Por eso, todos nosotros vamos a renovar las promesas de la alianza bautismal,
queriendo morir con Cristo al pecado, a todo lo que es muerte, para vivir la vida nueva
que Cristo nos ha dado en su Iglesia y haciéndonos su Iglesia.
En esta Pascua del Año Jubilar de oro de nuestra Iglesia de Canelones, estamos
especialmente llamados a renovar la fe en la Iglesia, que brota de la pascua de Jesús, de
su sacrificio pascual, del agua de vida prometida, de la sangre derramada, del Evangelio
proclamado.
Estamos particularmente convocados para agradecer el don de la Iglesia de
Cristo, en la que recibimos la vida y la salvación.
Se nos invita a profundizar en la gracia de la que somos partícipes y, de modo
muy urgente, se nos envía a proclamar, a ser misioneros, evangelizadores, que lleven la
palabra de Cristo y la voz de la Iglesia a todos los rincones de la diócesis.
La Eucaristía que el Señor instituyó en la noche de la entrega, que consumó en el
árbol de la cruz, quedó establecida en la resurrección del Señor y su glorificación en los
cielos, y el envío del Espíritu Santo. Por eso, si toda misa es Pascua de Cristo y de la
Iglesia, gustemos hoy y aquí más que nunca el valor del sacrificio de Cristo, la realidad
de su presencia de glorificado entre nosotros, la inmensidad del don de la Iglesia
congregada para ser una carne y un espíritu con Jesucristo.
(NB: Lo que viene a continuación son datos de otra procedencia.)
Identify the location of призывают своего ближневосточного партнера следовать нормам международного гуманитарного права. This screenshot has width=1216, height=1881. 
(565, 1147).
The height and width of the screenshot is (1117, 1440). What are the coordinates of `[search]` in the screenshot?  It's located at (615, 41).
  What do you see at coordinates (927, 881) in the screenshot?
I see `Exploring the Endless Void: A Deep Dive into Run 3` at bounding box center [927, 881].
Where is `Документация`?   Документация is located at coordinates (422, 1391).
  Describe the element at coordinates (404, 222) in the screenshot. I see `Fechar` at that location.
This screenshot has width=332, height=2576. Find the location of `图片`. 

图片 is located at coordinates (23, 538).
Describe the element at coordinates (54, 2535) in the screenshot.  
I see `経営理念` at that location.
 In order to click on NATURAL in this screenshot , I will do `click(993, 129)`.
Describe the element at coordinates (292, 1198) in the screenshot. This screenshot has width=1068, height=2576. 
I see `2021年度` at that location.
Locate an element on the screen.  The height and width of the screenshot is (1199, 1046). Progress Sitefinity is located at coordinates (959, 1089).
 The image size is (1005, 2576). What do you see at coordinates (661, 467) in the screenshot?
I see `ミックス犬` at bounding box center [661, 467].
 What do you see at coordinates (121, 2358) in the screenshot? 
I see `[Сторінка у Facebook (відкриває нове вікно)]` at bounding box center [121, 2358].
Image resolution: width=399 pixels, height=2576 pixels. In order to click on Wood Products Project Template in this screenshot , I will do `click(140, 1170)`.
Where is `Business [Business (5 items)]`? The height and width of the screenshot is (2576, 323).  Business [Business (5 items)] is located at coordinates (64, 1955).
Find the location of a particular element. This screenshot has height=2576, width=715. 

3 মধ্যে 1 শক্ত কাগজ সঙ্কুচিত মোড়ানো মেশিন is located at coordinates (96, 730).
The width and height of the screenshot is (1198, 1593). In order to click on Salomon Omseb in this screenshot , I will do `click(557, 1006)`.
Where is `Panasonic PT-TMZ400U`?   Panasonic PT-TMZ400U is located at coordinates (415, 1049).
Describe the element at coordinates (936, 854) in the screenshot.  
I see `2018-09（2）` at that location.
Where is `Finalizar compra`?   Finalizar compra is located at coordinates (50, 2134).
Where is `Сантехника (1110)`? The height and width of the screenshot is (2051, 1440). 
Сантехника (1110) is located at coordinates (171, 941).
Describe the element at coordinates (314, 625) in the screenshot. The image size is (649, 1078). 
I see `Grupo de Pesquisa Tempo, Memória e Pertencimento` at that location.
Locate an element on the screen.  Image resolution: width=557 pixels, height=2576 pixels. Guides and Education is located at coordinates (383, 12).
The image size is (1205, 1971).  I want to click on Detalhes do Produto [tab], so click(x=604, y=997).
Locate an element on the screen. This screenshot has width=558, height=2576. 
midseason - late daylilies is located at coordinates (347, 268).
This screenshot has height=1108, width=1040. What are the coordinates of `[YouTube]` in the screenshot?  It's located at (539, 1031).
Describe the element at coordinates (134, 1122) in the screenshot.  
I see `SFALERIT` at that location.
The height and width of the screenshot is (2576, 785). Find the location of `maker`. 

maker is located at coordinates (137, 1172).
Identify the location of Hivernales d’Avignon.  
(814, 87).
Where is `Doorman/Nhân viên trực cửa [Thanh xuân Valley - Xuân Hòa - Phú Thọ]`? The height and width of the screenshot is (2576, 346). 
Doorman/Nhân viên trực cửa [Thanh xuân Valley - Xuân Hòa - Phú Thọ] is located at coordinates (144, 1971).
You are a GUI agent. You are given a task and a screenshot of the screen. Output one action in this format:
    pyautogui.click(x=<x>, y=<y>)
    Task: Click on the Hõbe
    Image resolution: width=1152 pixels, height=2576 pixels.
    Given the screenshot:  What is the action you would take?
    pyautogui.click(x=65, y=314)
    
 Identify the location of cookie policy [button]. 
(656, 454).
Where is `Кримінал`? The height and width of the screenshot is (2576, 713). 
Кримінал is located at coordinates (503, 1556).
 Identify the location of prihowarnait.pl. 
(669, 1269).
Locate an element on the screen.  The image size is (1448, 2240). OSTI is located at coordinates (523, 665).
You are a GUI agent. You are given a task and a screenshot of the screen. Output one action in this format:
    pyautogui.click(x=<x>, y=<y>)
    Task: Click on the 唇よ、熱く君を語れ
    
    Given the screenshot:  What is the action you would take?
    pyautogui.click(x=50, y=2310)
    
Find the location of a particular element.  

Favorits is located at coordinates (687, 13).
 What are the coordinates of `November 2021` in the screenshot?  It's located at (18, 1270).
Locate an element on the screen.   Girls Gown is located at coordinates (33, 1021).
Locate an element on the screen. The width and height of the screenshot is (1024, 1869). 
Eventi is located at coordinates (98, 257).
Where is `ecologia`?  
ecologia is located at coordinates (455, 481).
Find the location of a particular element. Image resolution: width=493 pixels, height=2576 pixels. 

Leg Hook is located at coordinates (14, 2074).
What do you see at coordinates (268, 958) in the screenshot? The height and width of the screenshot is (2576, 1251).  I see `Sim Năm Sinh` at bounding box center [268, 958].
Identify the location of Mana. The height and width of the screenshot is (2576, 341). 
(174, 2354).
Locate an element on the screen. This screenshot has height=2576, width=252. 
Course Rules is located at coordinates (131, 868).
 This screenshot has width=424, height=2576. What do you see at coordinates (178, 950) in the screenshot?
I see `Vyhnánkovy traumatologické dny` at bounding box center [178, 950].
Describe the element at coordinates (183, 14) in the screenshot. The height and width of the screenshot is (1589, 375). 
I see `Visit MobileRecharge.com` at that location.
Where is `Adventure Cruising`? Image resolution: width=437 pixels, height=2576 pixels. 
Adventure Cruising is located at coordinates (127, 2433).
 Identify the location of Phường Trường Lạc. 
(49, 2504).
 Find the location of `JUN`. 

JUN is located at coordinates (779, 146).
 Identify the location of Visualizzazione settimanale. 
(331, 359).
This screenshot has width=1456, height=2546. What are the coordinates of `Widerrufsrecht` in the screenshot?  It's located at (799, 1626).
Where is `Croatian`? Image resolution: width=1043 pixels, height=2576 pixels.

Dejémonos llenar de la fe, la esperanza, la caridad que el Espíritu Santo pone en
nuestros corazones, para que los dilate de tal forma, que no quepa en nosotros la alegría
y salgamos por todas partes a proclamar que Jesús resucitó, que vive y reina, para que
toda rodilla se doble y toda lengua proclame: Jesucristo es Señor, para gloria de Dios
Padre, por los siglos de los siglos. Amén.